Art forger goes straight selling £5,000 fakes
These masterpieces should be worth in the region of a half a billion pounds. Except they are fakes produced by David Henty, a convicted forger who produced them in the living room of his house by the seaside Brighton.
Mr Henty was exposed by The Telegraph a little over a year ago for selling his copies on eBay, duping hundreds, if not thousands, of the internet auction site’s customers in the process.
But proving there’s no such thing as bad publicity, Mr Henty has turned the notoriety to his advantage.
The Telegraph investigation, which prompted interest from newspapers and television stations around the world, has led to Mr Henty going straight.
At the end of the month, an art gallery will stage an exhibition of his copies of masterpieces by the likes of van Gogh, Picasso and Modigliani.
With paintings priced at up to £5,000 a time, Mr Henty is expecting to do decent business.
“Since you did those stories, I have had quite a few commissions,” Mr Henty said. “People read about me in The Telegraph and elsewhere and sent me letters requesting I do copies for them of masterpieces.
“As a result, I decided to go straight and business is brilliant. I can’t thank The Telegraph enough.”
At the age of 58, and after a career in crime, the admission from Mr Henty is a bold one.
He was jailed for five years in the mid 1990s for forging thousands of fake British passports which he planned to sell to anxious Hong Kong citizens ahead of the handover to China.
The scam would have earned him a £1 million and might have worked, not least if he hadn’t mis-spelt the words ‘Britanic’ and ‘Magesty’. He went to jail a second time in Spain for selling stolen cars.
His eBay scam involved copying works by slightly less famous – and usually dead – artists, luring buyers in with claims that the paintings had been found in attics and in house clearance sales and that the authenticity could not be guaranteed.
In fact, Mr Henty knew the artwork couldn’t be genuine because he was churning the paintings out in his living room, as he later confessed when confronted by The Telegraph.
It was hard for him to conceal he was the artist behind the fakes, not least because he drives around in a car with the personalised number plate “V9OGH” in self-recognition of his skills as a counterfeiter of van Gogh’s work.
“I think eBay has had its day for fake art,” he said, “For the last few months I have been concentrating on these masterpiece copies. I have done a lot of research. I have been to the galleries and studied them in the flesh. The paintings are all the exact size of the originals.

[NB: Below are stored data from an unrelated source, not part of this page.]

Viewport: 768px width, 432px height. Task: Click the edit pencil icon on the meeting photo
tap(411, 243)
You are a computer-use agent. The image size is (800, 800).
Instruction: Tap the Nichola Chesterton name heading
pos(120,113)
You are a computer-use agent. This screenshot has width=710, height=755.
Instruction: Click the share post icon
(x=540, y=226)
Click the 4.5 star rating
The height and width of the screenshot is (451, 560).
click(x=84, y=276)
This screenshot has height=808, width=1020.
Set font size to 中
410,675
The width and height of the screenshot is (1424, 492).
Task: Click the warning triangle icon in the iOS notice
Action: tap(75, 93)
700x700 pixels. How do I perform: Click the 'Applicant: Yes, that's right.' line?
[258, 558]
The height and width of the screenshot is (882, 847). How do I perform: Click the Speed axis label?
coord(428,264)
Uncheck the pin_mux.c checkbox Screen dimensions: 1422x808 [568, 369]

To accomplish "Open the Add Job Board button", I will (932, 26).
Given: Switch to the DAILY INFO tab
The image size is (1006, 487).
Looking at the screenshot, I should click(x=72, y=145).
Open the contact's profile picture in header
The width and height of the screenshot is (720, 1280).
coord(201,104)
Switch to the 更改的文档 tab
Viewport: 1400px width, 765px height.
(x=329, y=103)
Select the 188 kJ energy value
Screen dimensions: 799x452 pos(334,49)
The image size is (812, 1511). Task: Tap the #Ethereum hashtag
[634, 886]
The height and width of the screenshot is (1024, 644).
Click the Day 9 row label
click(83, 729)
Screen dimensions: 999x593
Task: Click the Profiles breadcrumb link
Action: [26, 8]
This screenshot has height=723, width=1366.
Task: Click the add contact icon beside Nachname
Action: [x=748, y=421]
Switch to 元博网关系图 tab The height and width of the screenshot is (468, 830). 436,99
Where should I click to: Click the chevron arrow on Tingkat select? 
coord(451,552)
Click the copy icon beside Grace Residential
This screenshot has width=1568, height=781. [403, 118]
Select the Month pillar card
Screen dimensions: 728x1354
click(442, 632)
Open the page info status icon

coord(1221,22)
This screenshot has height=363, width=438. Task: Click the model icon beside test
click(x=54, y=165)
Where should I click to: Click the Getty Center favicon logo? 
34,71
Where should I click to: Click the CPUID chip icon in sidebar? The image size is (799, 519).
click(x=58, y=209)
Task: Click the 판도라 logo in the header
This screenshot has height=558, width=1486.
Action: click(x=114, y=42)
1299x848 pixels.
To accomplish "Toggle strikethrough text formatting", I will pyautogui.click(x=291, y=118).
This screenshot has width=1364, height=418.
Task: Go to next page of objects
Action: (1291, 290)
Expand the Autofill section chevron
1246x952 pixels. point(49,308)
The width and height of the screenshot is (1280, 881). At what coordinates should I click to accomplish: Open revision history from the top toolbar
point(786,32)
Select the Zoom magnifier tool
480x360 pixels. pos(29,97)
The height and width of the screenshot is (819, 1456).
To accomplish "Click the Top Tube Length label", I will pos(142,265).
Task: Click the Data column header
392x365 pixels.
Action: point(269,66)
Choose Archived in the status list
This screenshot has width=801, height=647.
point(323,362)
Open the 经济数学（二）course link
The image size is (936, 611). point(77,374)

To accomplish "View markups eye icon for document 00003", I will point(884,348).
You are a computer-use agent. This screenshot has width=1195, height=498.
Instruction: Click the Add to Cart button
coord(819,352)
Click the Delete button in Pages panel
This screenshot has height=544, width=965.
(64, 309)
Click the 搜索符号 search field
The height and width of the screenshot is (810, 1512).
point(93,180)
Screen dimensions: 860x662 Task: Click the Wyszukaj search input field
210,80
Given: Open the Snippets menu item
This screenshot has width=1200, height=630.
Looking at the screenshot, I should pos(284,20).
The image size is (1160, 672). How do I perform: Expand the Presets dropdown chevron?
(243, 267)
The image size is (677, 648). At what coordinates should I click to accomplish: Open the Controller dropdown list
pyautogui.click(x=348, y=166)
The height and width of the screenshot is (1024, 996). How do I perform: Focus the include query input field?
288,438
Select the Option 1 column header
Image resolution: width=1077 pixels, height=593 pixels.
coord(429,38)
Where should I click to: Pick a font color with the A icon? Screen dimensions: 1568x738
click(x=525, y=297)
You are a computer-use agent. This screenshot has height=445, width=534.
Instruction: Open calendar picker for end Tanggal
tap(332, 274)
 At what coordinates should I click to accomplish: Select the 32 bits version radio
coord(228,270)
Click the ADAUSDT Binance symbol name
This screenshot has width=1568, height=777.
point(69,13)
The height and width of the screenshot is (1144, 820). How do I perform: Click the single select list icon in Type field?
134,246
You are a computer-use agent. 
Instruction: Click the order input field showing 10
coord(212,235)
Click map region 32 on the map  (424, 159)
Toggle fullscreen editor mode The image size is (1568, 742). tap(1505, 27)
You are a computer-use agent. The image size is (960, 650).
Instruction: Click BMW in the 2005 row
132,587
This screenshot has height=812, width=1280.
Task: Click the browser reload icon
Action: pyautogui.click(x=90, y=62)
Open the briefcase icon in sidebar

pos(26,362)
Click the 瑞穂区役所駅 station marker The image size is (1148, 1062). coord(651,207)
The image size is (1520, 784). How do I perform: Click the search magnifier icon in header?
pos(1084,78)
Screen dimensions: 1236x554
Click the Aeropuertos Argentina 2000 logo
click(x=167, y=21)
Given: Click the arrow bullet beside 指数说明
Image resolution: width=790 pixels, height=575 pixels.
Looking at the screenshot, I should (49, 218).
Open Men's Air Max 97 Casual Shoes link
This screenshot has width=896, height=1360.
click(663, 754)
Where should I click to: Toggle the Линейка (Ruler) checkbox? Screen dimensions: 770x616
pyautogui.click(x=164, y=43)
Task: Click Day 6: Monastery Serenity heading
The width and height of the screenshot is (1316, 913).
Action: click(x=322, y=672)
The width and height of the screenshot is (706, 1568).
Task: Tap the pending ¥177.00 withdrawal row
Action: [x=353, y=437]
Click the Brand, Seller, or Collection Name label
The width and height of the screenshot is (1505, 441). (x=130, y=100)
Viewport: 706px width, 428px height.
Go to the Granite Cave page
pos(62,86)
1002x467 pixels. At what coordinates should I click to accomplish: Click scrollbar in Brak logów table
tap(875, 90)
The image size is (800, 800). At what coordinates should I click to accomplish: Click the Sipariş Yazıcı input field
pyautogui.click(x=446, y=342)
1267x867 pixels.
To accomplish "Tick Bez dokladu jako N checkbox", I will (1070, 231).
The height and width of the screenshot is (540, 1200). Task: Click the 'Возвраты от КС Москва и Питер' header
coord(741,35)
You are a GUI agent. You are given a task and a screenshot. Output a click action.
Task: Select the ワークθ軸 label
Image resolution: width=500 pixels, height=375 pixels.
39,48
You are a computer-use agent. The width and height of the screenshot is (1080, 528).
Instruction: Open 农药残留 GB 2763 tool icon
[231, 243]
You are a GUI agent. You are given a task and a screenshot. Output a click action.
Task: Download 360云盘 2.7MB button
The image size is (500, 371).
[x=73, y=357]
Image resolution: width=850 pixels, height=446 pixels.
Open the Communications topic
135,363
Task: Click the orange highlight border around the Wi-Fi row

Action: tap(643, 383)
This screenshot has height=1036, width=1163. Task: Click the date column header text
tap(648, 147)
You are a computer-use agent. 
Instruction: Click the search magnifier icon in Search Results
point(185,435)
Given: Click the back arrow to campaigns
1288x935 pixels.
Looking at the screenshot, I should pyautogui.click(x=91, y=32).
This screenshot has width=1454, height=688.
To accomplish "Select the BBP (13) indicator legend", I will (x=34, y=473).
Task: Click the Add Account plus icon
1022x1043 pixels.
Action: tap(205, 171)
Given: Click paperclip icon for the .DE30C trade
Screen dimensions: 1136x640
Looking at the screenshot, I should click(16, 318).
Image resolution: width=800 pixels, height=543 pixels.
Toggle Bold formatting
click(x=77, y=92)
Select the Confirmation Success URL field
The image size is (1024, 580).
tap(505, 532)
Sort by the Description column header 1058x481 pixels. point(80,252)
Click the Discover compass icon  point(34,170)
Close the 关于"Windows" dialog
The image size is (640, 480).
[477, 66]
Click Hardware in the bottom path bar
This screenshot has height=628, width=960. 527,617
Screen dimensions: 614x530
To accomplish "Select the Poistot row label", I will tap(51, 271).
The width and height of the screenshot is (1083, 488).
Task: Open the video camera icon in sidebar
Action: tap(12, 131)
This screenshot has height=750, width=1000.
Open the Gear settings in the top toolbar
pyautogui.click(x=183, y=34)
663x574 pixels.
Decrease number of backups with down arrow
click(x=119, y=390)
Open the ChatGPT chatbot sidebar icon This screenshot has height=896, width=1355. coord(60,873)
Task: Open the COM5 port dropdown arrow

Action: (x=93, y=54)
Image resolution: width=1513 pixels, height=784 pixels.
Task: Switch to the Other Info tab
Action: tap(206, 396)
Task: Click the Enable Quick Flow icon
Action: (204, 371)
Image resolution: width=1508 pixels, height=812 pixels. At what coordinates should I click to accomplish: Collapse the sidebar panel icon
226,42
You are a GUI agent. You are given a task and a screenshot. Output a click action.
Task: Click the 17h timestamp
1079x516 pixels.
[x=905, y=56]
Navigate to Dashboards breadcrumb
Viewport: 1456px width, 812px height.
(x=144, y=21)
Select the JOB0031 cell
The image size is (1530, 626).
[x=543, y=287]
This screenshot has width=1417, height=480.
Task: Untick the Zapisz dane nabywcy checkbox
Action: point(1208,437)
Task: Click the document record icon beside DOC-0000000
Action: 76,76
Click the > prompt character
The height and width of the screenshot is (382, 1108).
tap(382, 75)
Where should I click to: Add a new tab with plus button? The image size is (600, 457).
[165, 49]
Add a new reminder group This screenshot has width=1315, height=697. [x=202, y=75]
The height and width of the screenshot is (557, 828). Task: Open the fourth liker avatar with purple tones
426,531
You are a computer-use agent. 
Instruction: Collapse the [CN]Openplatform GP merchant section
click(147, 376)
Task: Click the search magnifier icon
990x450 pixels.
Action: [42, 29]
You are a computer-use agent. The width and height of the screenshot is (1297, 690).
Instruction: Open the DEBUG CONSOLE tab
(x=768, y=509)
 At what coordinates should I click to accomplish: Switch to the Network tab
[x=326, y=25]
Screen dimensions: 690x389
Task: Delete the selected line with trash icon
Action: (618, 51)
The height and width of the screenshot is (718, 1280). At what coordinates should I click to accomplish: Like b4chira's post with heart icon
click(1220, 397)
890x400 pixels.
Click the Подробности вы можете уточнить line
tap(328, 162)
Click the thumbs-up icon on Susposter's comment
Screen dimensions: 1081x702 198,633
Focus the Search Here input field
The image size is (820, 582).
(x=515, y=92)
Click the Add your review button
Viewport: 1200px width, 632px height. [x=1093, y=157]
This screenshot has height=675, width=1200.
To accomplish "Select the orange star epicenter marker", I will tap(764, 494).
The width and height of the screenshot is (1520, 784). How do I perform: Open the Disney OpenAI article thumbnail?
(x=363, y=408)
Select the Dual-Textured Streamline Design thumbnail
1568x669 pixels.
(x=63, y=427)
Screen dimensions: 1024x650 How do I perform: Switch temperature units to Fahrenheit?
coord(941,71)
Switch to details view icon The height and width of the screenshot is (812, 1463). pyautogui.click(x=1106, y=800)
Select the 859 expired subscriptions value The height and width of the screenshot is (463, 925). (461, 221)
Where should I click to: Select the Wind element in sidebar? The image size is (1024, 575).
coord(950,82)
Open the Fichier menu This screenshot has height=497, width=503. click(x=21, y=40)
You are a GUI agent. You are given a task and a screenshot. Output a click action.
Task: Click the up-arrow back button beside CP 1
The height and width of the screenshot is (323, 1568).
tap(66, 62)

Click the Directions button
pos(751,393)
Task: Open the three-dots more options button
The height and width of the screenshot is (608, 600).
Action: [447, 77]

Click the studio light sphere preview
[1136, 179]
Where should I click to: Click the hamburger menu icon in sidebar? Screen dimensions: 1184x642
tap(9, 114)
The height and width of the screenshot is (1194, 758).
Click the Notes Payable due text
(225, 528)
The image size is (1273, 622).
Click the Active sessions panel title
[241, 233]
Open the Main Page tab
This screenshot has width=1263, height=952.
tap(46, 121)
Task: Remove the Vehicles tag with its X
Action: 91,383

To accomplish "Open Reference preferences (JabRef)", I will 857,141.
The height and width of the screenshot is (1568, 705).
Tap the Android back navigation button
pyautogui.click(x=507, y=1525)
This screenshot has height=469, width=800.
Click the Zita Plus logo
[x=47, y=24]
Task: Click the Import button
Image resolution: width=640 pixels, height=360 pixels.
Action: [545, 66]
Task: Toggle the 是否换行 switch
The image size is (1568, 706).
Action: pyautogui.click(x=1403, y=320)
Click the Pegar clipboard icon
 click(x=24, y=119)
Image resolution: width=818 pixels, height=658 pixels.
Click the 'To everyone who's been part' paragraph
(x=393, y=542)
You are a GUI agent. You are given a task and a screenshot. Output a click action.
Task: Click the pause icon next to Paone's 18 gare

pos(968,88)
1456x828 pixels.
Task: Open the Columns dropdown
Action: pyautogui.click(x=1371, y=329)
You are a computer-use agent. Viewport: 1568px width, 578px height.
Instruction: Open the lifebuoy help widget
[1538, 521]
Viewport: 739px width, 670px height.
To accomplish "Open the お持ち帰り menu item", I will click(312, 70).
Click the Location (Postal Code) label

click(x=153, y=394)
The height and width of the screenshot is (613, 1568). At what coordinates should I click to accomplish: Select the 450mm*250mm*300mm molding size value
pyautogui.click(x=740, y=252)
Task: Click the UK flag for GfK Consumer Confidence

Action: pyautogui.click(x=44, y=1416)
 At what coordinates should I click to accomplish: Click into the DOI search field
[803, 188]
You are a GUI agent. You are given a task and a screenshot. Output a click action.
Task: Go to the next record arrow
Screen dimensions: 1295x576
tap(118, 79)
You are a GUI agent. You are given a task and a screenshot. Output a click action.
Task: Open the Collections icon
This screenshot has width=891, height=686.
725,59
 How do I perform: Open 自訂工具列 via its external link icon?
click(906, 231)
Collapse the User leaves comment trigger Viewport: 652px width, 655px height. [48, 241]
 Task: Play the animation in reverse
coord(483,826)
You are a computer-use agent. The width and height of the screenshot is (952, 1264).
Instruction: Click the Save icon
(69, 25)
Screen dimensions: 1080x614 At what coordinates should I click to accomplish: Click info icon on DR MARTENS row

“I have got 30 or 40 paintings for the exhibition. I have just done a 6ft Francis bacon that I am really pleased with. I have tried to get them as accurate as possible.”
The exhibition at the No Walls Gallery in Brighton will be his first as a legitimate copier. The opening night will be attended by Peter James, the best-selling author of crime fiction who has just completed a book about real life criminals in Brighton written in conjunction with Graham Bartlett, the city’s former chief superintendent, who arrested Mr Henty for the passport scam.
The pair – detective and villain – have struck up an unlikely friendship in recent months. Mr Henty’s passport scam is a chapter in the book, entitled ‘Death Comes Knocking’ and which is published in the summer.
The endorsement of Mr Henty’s art by Mr James, who has sold 17 million books worldwide, will further boost his chances of artistic success.
A satellite television channel is also planning to make a programme around Mr Henty in which one of his fakes will hang with genuine masterpieces in a gallery.
Contestants have to spot the forgery. Whether they succeed or not will be testament to Mr Henty’s skills as a master forger.